The second slide member 40 is on the opposite punch side of the first slide member 30 across a pressing member 42. The pressing member 42 restricts the second slide member 40 from moving to the die side. A fixing member 43 restricts the second slide member 40 from moving to the opposite die side. The second slide member 40 can move in the X direction and in the −X direction. In this embodiment, the width in the Y direction of the pressing member 42 is set to a value which enables pressing the plurality of first slide members 30 at the same time.

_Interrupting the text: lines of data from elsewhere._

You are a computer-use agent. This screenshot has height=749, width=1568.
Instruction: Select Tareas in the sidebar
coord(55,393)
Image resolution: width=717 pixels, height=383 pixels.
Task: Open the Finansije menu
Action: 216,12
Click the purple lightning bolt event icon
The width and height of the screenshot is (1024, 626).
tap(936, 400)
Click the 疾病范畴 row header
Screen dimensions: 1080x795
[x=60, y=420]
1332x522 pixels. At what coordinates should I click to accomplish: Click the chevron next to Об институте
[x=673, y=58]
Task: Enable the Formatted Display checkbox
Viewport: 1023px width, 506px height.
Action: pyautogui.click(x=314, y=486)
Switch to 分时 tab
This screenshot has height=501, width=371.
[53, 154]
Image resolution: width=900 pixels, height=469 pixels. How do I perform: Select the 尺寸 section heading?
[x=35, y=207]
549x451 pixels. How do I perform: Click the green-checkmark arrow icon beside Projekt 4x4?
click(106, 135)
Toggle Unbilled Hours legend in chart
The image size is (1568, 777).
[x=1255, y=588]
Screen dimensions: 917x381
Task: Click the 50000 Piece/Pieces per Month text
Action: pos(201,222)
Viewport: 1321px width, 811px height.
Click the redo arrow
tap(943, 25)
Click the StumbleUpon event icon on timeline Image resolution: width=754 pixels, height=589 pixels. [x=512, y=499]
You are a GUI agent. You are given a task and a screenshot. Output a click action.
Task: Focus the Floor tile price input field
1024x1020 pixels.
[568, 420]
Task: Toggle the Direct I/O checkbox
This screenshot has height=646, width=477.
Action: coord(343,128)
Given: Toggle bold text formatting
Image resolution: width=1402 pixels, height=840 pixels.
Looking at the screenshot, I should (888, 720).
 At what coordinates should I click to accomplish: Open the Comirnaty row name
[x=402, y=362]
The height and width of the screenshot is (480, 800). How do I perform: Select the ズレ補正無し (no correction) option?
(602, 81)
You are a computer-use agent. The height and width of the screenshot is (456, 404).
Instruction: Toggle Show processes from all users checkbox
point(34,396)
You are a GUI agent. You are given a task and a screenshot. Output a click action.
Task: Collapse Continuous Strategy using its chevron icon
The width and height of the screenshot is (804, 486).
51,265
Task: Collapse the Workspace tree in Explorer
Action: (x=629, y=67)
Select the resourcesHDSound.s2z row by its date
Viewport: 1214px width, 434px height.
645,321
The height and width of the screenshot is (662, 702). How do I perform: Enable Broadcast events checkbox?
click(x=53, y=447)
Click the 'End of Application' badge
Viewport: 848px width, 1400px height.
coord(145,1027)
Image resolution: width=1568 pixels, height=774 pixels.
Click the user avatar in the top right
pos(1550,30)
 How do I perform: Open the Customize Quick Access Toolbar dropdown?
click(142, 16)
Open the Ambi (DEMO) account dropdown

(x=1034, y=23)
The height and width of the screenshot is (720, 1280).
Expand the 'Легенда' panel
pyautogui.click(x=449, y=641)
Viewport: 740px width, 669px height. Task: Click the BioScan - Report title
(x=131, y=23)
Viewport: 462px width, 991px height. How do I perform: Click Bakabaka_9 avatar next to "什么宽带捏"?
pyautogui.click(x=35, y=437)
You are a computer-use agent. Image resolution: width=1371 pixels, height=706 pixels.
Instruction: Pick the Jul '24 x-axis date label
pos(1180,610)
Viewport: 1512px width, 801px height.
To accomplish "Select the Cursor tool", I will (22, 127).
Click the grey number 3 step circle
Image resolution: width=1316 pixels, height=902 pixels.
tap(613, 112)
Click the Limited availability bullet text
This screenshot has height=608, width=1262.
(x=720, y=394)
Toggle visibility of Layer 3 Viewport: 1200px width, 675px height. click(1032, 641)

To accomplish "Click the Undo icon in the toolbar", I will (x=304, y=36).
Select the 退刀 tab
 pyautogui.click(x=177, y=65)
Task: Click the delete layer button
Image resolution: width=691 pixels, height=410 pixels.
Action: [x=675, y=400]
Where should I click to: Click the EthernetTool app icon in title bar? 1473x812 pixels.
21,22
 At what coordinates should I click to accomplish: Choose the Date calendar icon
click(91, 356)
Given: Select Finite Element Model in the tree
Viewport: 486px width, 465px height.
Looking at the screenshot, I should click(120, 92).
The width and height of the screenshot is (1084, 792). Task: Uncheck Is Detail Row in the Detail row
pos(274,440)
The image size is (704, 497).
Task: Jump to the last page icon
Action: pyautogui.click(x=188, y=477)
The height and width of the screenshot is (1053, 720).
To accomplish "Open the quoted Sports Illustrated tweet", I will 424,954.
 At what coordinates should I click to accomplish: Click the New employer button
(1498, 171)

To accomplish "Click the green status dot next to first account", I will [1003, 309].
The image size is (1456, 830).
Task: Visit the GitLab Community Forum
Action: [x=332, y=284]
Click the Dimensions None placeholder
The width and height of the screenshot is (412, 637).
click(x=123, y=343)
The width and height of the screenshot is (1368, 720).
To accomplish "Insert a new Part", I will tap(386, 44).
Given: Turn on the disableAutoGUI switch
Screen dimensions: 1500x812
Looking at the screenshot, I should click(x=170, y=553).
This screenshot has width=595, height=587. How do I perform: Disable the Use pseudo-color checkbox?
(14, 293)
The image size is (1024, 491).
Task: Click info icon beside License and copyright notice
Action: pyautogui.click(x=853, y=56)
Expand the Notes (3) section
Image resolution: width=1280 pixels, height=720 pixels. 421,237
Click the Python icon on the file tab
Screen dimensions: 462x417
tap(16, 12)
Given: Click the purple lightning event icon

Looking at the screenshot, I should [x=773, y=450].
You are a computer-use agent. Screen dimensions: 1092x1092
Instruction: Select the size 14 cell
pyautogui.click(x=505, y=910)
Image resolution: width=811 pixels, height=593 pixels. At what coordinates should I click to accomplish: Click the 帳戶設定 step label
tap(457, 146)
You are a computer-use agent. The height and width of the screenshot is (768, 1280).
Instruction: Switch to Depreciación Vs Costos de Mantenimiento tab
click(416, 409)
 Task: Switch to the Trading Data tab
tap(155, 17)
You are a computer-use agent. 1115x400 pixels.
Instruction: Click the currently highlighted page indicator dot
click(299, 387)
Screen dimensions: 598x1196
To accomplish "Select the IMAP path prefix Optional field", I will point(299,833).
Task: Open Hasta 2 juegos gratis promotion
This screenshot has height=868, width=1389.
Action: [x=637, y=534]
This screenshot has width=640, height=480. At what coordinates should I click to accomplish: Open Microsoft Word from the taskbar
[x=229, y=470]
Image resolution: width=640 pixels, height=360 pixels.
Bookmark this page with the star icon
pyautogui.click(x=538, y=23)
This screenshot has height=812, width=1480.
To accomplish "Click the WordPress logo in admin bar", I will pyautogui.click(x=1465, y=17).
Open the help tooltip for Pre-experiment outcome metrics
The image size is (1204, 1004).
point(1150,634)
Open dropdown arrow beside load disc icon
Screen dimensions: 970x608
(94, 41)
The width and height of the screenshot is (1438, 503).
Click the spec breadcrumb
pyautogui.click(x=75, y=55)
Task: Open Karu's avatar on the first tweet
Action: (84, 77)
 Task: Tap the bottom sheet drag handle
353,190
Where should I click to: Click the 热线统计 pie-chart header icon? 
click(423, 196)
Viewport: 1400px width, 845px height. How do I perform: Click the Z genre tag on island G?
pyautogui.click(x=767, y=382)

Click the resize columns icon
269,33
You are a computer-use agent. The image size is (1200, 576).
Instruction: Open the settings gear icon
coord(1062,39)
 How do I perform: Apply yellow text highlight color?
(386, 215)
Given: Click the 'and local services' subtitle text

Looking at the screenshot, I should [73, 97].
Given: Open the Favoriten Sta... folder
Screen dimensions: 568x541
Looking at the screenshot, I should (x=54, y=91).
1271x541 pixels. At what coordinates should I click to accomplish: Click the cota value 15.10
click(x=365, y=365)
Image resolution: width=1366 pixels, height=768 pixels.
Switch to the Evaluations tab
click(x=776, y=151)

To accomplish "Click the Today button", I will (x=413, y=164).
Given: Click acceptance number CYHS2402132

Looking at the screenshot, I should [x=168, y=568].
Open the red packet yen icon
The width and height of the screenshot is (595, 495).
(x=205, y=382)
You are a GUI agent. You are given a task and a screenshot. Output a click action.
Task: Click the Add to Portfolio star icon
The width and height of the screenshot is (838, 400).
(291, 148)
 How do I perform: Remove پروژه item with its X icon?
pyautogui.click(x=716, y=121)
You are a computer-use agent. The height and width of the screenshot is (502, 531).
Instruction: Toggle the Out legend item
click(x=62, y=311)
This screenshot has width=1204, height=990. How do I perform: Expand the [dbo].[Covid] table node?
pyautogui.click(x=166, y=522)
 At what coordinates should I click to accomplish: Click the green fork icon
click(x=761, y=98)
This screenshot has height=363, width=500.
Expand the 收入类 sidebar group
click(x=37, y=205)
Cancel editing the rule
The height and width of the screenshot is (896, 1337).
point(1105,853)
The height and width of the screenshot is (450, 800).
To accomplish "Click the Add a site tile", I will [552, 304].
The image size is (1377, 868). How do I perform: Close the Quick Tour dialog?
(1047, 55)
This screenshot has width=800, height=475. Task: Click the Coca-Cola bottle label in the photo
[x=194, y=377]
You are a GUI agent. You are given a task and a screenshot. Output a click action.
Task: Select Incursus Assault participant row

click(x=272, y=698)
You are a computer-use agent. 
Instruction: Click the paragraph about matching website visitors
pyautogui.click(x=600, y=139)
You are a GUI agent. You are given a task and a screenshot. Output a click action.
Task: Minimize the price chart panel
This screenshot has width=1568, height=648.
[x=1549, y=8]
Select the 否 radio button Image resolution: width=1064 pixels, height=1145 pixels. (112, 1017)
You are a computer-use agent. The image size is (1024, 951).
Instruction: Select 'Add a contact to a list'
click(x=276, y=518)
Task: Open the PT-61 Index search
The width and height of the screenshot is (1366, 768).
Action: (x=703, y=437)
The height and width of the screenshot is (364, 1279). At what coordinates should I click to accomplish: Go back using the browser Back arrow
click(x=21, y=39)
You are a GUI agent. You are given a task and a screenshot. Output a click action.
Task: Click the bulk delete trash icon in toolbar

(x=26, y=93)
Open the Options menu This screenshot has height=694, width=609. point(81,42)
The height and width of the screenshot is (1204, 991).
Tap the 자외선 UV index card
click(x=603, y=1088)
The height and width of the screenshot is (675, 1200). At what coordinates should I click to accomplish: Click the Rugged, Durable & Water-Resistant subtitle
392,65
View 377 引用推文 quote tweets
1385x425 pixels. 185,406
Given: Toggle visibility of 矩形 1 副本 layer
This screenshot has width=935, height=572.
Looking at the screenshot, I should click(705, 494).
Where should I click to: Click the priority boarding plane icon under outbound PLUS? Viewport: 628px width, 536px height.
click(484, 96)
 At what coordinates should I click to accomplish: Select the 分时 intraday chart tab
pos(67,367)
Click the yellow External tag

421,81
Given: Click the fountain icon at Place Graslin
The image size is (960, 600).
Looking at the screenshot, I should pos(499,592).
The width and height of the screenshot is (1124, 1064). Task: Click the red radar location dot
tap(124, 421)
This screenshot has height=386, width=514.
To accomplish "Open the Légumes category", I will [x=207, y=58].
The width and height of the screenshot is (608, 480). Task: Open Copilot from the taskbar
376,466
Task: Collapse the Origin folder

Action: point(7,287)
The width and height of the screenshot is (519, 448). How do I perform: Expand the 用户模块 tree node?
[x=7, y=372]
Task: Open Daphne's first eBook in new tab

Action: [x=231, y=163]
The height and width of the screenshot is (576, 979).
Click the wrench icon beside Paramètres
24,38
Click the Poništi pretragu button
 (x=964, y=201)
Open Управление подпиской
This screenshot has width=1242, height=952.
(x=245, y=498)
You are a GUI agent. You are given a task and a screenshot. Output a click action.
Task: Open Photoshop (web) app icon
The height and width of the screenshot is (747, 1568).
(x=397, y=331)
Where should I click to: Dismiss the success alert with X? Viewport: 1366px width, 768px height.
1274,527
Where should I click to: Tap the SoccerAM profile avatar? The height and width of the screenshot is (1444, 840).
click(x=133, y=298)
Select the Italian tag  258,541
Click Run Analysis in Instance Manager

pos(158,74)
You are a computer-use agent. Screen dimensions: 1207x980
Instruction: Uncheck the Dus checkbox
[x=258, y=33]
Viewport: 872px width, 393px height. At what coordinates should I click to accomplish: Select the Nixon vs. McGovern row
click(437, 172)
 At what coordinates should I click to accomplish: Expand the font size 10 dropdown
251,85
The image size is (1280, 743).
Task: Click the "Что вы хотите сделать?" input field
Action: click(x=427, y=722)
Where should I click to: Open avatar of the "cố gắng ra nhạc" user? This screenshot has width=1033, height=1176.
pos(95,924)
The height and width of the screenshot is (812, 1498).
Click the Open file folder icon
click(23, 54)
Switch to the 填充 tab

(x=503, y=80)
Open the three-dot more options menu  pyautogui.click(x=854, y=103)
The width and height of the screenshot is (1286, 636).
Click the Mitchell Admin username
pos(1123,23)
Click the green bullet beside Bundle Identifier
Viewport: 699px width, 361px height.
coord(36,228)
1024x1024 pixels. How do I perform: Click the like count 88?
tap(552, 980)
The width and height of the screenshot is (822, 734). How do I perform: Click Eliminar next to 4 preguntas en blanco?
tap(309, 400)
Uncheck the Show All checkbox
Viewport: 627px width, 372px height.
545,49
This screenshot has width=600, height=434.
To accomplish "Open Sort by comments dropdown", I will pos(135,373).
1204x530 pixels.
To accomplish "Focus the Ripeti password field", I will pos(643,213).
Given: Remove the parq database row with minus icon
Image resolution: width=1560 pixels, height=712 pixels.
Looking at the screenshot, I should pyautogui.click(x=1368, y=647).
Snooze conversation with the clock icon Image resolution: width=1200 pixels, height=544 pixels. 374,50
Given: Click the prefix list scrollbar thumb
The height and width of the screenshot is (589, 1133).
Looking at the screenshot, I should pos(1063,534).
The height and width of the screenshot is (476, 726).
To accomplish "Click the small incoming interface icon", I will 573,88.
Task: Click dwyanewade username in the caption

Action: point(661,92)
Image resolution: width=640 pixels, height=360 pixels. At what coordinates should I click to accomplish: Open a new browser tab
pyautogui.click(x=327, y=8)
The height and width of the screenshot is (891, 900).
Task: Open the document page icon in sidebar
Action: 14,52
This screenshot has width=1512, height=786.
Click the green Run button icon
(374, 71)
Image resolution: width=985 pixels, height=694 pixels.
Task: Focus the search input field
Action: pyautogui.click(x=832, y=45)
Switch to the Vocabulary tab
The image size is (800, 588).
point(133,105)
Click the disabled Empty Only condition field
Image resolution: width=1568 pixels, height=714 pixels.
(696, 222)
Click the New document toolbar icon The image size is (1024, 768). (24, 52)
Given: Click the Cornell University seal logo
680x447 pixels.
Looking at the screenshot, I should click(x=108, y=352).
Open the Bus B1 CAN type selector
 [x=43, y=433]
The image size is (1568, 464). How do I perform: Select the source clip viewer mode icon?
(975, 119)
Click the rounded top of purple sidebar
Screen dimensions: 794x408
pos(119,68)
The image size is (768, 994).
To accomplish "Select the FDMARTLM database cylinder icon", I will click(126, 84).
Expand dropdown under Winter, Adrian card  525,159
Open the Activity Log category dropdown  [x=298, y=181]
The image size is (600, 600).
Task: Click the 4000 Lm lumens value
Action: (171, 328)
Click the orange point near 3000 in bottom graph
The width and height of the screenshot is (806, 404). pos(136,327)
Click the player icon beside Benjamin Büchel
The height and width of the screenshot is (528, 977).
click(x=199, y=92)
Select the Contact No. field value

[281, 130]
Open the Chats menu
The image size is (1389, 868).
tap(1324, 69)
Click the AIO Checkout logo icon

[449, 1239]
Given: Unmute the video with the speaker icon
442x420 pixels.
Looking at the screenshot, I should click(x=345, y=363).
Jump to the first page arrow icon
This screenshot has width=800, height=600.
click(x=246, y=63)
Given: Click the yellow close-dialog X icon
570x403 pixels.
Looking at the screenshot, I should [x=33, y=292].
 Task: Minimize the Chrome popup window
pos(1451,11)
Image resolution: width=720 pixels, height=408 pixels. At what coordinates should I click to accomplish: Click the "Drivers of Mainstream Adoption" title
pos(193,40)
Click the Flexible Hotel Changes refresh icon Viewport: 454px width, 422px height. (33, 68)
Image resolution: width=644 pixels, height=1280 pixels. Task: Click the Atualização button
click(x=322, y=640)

The second cam device 60 is disposed between the second slide member 40 and the pressing member 42. The second cam device 60 includes a second slide member side cam 62 disposed on the die side of the second slide member 40, and a pressing member side cam 63 disposed on the opposite die side of the pressing member 42. When the second slide member side cam 62 moves in the −X direction together with the second slide member 40, the pressing member side cam 63 and the pressing member 42 move in the −Z direction. The pressure angle θ2 of the second cam device 60 is set to a value which enables producing a load necessary for performing the surface pressing step on the workpiece 3. The pressure angle θ2 of the second cam device 60 is smaller than the pressure angle θ1 of the first cam device 50. In this embodiment, the pressure angle θ2 is set to 5 degrees, for example. Therefore, the second cam device 60 can press the first slide member 30 and the punch 20 against the workpiece 3 in interlock with the movement of the second slide member 40.

An upper roller 44 is disposed between the second slide member 40 and the fixing member 43. A lower roller 45 is disposed between the second slide member 40 and the pressing member 42, that is, between the second slide member side cam 62 of the second cam device 60 and the pressing member side cam 63. The upper and lower rollers 44 and 45 reduce the frictional force occurring when the second slide member 40 moves in the X direction or the −X direction.

As shown in FIGS. 1 and 2, the slide columns 70 and 71 which are in slide contact with the hanger members 32 and the second slide member 40 can move in the Z direction and in the −Z direction. Each of the slide columns 70 and 71 includes a third cam device 74 and a fourth cam device 75. Each of the third cam device 74 and the fourth cam device 75 is formed of an inclined surface which is inclined in the −X direction. The third cam device 74 can move the hanger member 32 and the first slide member 30. The fourth cam device 75, which is disposed at a predetermined distance in the Z direction from the third cam device 74, can move the second slide member 40. The fourth cam device 75 is disposed at such a position as to be able to move the second slide member 40 after the third cam device 74 moves the first slide member 30.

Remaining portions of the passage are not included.